RBI's decision to maintain the status quo in its October policy was as anticipated. The Repo rate is unchanged at 4%; the reverse repo rate remains at 3.35% and the monetary policy stance remains accommodative. As expected, the policy narrative centred around steps to withdraw the excess liquidity which is now more than ₹12 trillion. How does it affect debt fund investors? Should they alter their investment strategy going forward?

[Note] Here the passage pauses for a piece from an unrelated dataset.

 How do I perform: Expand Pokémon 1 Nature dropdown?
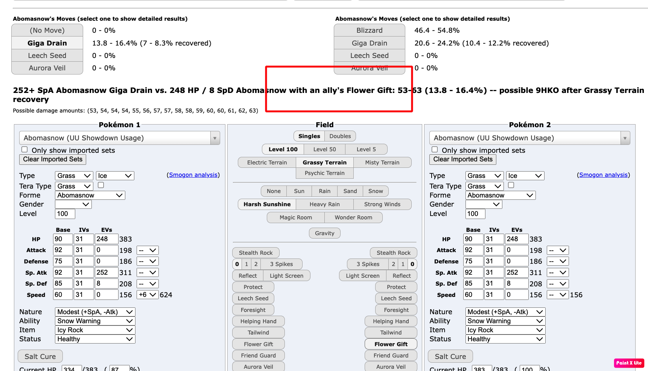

New liquidity management measures announced by the RBI, include a calendar proposing a gradual increase in the amount to be absorbed under the 14-day variable reverse repo rate (VRRR) from the ongoing ₹4 trillion to ₹6 trillion (by December 3rd). Besides, a new 28-day VRRR is likely to be introduced if the need arises. Even after the additional liquidity suction, RBI estimates liquidity surplus under the fixed-rate reverse repo at ₹2.5 to ₹3 trillion.

However, as per Pankaj Pathak, fund manager-fixed income, Quantum Mutual Fund, the RBIs efforts to suck out and manage the excess liquidity is minimal. " It will not have much impact on short term interest rates," he adds.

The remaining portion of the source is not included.